There are so many things to celebrate about this movie. The cast is pure magic. Paul Rudd absolutely crushes it as Antman. He’s equally heroic and emotive from one moment to the next, and he is thoroughly believable as a comic book character and dad. The feelings of regret, care, and fatherly love he summons up are high caliber acting. There’s nothing but praise deserved on his part.
Evangeline Lilly is supremely badass. She embodies the hurt-daughter/ protective-mother duality of her character with style and gravity. And, Catherine Newton absolutely slays as the idealistic teenager superhero savant. She is bold and convicted in all the right ways and even manages a bit of vulnerability as well.
Michelle Pfieffer also delivers a stellar performance as Janet, the sexy grandmother with a whole world of secrets and she translates that tension masterfully. Michael Douglas is charming as her husband, a scientist who doesn’t demand too much attention but pulls through in the clutch.
Then, there’s the cameo by Bill Murray who is uncharacteristically creepy. He shines in a short but impactful scene as a lecherous villain.
The show is made by complete by some seriously evil energy emitted by Jonathon Majors as Kang the Conqueror. He is one compelling figure on the screen.
If you like acting, then this movie will not disappoint. It has its share of action, too. Maybe too much action. That would be my only criticism. This is a superhero movie, though, so what can be expected? With all that great acting, though, it felt a little bit like putting ketchup on a steak.
It also distracted from the storyline, which had some compelling elements. We are being asked to juggle concepts of the quantum world and the metaverse with some traces of commentary on the historical San Francisco present. It is a bit much to fit into one two-hour film.

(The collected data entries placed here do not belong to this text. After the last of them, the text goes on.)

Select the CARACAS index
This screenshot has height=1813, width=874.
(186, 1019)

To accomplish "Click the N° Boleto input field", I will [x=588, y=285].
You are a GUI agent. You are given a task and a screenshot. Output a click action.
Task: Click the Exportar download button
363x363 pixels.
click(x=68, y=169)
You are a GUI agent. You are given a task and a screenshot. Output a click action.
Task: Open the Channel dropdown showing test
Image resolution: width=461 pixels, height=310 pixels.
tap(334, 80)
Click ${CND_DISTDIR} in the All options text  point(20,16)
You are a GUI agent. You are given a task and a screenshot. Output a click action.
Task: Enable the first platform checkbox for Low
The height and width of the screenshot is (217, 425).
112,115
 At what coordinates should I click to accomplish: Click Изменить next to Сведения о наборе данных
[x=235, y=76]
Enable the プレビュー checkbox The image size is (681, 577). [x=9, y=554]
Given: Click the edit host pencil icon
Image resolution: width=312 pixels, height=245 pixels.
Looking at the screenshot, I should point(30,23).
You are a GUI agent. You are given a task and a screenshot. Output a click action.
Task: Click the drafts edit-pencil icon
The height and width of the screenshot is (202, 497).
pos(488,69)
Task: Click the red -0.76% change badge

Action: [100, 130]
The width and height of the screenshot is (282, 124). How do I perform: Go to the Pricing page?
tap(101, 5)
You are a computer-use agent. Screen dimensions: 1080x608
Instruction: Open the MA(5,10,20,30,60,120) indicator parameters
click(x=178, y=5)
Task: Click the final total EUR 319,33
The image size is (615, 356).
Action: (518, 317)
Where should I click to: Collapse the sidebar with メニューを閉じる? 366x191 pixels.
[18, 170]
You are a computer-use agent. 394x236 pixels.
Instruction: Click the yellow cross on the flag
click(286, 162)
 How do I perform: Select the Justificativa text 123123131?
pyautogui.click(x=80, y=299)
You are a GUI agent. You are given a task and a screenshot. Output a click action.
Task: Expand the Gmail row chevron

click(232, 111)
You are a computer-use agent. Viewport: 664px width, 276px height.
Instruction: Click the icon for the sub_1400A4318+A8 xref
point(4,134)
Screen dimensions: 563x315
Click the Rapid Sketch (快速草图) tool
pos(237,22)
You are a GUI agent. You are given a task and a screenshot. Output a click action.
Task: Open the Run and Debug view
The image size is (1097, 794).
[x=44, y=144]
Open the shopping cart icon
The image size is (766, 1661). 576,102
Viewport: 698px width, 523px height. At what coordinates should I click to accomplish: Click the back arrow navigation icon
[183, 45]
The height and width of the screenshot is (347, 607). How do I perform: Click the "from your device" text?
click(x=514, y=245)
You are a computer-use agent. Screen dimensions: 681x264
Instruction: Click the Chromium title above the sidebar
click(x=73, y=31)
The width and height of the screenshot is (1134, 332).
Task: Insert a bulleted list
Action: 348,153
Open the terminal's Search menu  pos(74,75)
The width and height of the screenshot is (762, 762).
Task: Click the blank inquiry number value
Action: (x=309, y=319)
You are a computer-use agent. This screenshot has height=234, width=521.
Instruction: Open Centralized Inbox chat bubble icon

This would be my critical response to the movie: too much digital art and special effects to let the story and acting breathe. Maybe I have it backwards and I should be happy for any story at all. I’m sure that they could have sold enough tickets to make this movie a winner just based on the rollercoaster ride alone.
Let’s look at some of the story elements, though. The movie begins with the Antman reading from his book at City Lights in SF. This historic bookstore owned by the late Lawrence Ferlinghetti was where the Beat Generation emerged as a forceful literary movement. It is where Allen Ginsberg read Howl and was met with charges of obscenity. It was a hub for radical forward-thinking writers. In this movie, it has become pedestrian to say the least. The reading would have been more appropriately set in a Barnes and Nobles or some other larger chain that puts pressure on small bookstores and threatens their survival. That moment almost seemed like a deliberate jab at the Left and literary progressives.
Then, there is the daughter’s naïve idealism, which is the only point in the movie where substantial critique makes an appearance. Antman ends his reading with a phone call from the county jail where his daughter has been arrested for interfering with police who were clearing out a homeless encampment. She rightfully objects to his fatherly disdain and states that the homeless needed protection after so many had lost reliable housing with the price of rent being so high. This critique is accepted as valid, but the rest of the movie proves her to be a dangerous idealist who doesn’t understand how Life works.
Life it would seem has a bizarre Hegelian logic all its own. That makes sense for a superhero movie. History in this movie is a process of important figures acting out moments that give shape to an unformed chunk of time. This logic is taken to the extreme with the multiverse, where all timelines are under this same logic. For this reason, you can read the movie as a reactive spectacle that ultimately distracts from historical problems. Then, it romanticizes anti-colonial struggle.
Still, the Right in this country will probably read the film as “woke” due to moments like when Michelle Pfieffer states that she was either a freedom fighter or a terrorist depending on who you ask. When we learn the extent of the problems in the quantum world it becomes clear that she could only have been a freedom fighter. That ambiguity in her statement seems like a leftist argument, a postmodern admission of the perspectival quality of truth, but it is a redundant obfuscation. She could have just said she was fighting against a tyrannical maniac on behalf of the natives.
The right will also likely condemn the daughter’s apology to the colonized peoples, and her decision to fight for and with them. It comes across on the surface as woke, but again it is more complicated than that. It is both anti-colonial and pandering to an anti-colonial audience. The neo-fascist world built by Kang the Conqueror is easy to hate. Still, there is nothing inherently wrong with appealing to the anti-colonial spirit, even if done for emotional effect.
The final point I wanted to make about the movie has to do with when Antman and Wasp enter the realm of probability to steal the power source for Kang’s multiverse ship. They split into every possible version of themselves in that situation becoming a confusing army of clones. It is the love for their daughter that eventually unifies them and gives them the direction to make it to their goal. Love conquers indecision and matters more than the potential of other worlds. It might seem a little cheesy, but like a good pizza I’ll take it!